O Mamm, léif Mamm do uewen (O Mother, dear Mother in Heaven)
| Original lyrics | English translation |
|---|---|
| O Mamm, léif Mamm do uewen Ech hunn dech eenzeg gier Däin Numm ass mir gegruewen An d'Hierz bis an de Kier Däin Numm ass mir gegruewen An d'Hierz bis an de Kier | O Mother, dear Mother in Heaven I love you more than all Your name is deeply graven Into my heart and soul Your name is deeply graven Into my heart and soul |

Originating from Mullendorff, “O Mamm, leif Mamm do uewen” won citizenship at the Cathedral of Luxembourg and was set to music by P. A. Barthel.

Léif Mamm, ech weess et net ze son was composed by Luxembourgish priest Josef Biwer in the first half of the twentieth century.

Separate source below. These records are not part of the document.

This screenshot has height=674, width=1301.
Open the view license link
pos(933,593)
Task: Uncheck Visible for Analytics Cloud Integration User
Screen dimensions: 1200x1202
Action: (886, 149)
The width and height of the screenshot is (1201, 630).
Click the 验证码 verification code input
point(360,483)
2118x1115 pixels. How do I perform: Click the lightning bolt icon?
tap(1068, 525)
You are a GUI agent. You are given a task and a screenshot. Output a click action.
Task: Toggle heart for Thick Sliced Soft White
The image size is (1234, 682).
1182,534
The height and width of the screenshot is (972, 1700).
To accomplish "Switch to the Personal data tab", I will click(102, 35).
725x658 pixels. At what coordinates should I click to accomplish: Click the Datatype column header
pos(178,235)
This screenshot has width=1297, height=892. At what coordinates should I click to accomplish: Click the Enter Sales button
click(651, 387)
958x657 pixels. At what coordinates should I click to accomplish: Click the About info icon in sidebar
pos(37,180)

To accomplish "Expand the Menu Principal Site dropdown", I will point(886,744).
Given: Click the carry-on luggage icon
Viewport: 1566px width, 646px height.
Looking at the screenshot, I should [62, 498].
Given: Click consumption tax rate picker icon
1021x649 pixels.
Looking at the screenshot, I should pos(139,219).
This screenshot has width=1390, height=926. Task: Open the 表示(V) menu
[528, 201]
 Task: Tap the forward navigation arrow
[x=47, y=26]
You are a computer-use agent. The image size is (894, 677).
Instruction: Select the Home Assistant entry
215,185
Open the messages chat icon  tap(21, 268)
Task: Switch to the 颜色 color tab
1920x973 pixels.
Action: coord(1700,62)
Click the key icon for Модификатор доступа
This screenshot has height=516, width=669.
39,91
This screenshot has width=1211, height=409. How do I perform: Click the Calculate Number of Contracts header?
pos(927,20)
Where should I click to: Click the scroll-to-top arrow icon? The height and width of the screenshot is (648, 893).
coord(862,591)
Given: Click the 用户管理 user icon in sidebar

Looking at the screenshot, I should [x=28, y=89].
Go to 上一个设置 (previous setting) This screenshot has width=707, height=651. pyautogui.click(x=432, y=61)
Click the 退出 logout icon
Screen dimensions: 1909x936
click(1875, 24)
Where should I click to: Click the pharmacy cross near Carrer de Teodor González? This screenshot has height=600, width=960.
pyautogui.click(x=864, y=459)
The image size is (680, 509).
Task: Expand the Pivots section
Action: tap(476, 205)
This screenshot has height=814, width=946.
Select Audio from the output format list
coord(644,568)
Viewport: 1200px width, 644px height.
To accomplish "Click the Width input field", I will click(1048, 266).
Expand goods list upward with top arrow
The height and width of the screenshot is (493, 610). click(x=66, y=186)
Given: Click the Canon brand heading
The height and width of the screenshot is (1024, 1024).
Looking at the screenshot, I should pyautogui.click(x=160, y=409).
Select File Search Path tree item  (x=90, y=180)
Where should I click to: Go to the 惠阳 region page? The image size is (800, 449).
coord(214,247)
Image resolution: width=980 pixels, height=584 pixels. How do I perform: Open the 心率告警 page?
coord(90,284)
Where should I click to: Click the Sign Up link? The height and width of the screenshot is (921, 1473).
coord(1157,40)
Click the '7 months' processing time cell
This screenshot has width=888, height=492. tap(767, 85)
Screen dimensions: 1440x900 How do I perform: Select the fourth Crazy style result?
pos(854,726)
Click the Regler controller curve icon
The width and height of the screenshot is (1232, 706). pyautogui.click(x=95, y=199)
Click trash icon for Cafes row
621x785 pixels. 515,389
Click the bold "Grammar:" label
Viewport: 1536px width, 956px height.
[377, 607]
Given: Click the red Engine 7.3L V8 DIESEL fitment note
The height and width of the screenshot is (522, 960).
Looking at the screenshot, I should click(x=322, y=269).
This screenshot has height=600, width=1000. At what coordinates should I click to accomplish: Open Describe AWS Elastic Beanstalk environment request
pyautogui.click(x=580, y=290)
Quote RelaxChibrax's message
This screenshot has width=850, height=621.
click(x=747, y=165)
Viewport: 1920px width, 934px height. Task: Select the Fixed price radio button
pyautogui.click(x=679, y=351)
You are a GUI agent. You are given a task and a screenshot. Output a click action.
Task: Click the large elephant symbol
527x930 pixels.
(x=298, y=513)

It is considered as one of the "Nationallieder" or national hymns of Luxembourg.

Léif Mamm, ech weess et net ze son (Dear mother, I cannot describe you)
| Original lyrics | English translation |
|---|---|
| Léif Mamm, ech weess et net ze son Wéi gär ech bei dir sinn Léif Mamm, ech kann net vun dir gon Bis ech erhéiert ginn Léif Mamm, du hëlleg Kinnegin Looss all deng Kanner bei dir sinn Géi du mat hinnen Hand an Hand A seen, a seen onst Lëtzebuerger Land! | Dear mother, I cannot describe you How much I love to be with you Dear mother, with you I want to stay Until I get response Dear mother, you holy holy Queen Let all your children with you be Oh, walk with them all, hand in hand And bless, and bless our Luxembourger Land! |

== The Feast of Oktav ==

The devotion to Our Lady of Luxembourg is celebrated with great solemnity during the Oktav, which is a two-week celebration which ends with a pontifical mass celebrated by the archbishop in presence of the Grand Duke, who also takes part in the eucharistic procession and the renewal of the consecration to our Lady.